A federal judge on Wednesday rejected U.S. Rep. Chaka Fattah's bid to have his corruption case dismissed by relying on a congressional privilege meant to protect lawmakers' independence from interference from the executive branch.
The decision clears the way for the Philadelphia Democrat's trial on racketeering conspiracy charges to proceed May 2.
In his opinion, U.S. District Judge Harvey Bartle III said none of the allegations in the indictment against Fattah violate the "speech and debate" clause - a constitutional provision that bars federal prosecutors from questioning lawmakers or holding them criminally responsible for their legislative acts.
"Nothing in this indictment threatens the independence of Congressman Fattah acting in his legislative capacity," the judge wrote. "None of the present allegations, whether viewed separately or together, describes a legislative act."
The ruling was hardly a surprise. During a hearing last week, the judge lobbed question after skeptical question at the congressman's lawyers, and at one point wondered aloud whether their "speech and debate" challenge had been filed in good faith.
Mark M. Lee, one of Fattah's lawyers, declined to discuss the specifics of the ruling Wednesday. "We're working hard preparing for trial, and we look forward to telling Congressman Fattah's side of the story," he said.
The "speech and debate" clause was instituted to protect legislators from the possible threat of a president or other officials from the executive branch using their power over federal law enforcement to intimidate members of Congress.
Sen. Robert Menendez (D., N.J.) has also turned to its protections in his efforts to fend off corruption charges tied to his dealings with a South Florida eye doctor. The senator is appealing the ruling of a federal judge in Trenton last year that rejected his arguments.
However, in a 1972 opinion, the U.S. Supreme Court ruled that the "speech and debate" exceptions were not intended "to make members of Congress super-citizens, immune from criminal responsibility."
Bartle quoted that opinion repeatedly in his findings Wednesday, noting that appellate courts have upheld convictions of other congressmen who promised to take legislative actions in exchange for bribes.
So while a congressman could not be indicted for introducing a bill on the House floor in exchange for a bribe, he could face charges for promising the person who paid him that he would do so.
"It is the taking of a thing of value in return for making the promise that is the crime," the judge wrote Wednesday. "Whether the member of Congress fulfills his promise, reneges on his promise, or does nothing is irrelevant."
In Fattah's case, federal prosecutors have said that they meticulously crafted their 17-count indictment against the congressman with those limitations in mind, and that they are ready to prove at trial that he made several promises to supporters to use his office to support corrupt schemes.

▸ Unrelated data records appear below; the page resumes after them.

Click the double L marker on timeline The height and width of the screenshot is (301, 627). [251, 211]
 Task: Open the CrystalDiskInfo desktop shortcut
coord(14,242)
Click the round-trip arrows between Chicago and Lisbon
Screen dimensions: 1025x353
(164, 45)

Prosecutors allege that Fattah accepted bribes from a lobbyist seeking a White House appointment and misused hundreds of thousands of dollars in charitable contributions, campaign funds, and federal grant money under his control.
In court last week, Fattah's lawyers focused their challenge on two aspects of the government's case - purported bribes from lobbyist Herbert Vederman and a $500,000 congressional earmark that prosecutors say Fattah promised to obtain to pay off a political debt.
Vederman, a former deputy mayor under Ed Rendell, who served as finance director for several of Fattah's campaigns, has been accused of offering bribes including more than $8,000 in cash, sponsorship of Fattah's South African au pair for an immigration visa, and $18,000 that prosecutors say was disguised as payment in a fake sale of a Porsche convertible owned by the congressman's wife, former NBC10 anchor Renee Chenault-Fattah.
In exchange, prosecutors say, Fattah worked tirelessly to convince Obama administration officials that Vederman should be appointed to an ambassadorship and later as a member of the U.S. Trade Commission. Vederman is also charged in the case.
In his opinion Wednesday, Bartle noted that Fattah's efforts on Vederman's behalf served a political, not legislative, purpose, and that members of the House play no role in confirming ambassadors or other executive appointees.
"Fattah was acting in a political role in seeking to win a political job for a political supporter," he said.
In the case of the earmark, prosecutors say, Fattah agreed to funnel the $500,000 in federal grant money to a nonprofit that he encouraged political consultant Thomas Lindenfeld to set up. The funds, according to the indictment, were meant to serve as payment for work Lindenfeld had done on Fattah's failed 2007 run for mayor of Philadelphia.
Yet Bartle noted Wednesday that in describing their transaction in Fattah's indictment, prosecutors focused on the arrangement worked out between the two men - not whether Fattah actually obtained the earmark as promised.
He did, though auditors scuttled the payment in 2010 before it was delivered over questions about the nonprofit. Lindenfeld pleaded guilty to his role in the alleged scheme in 2014.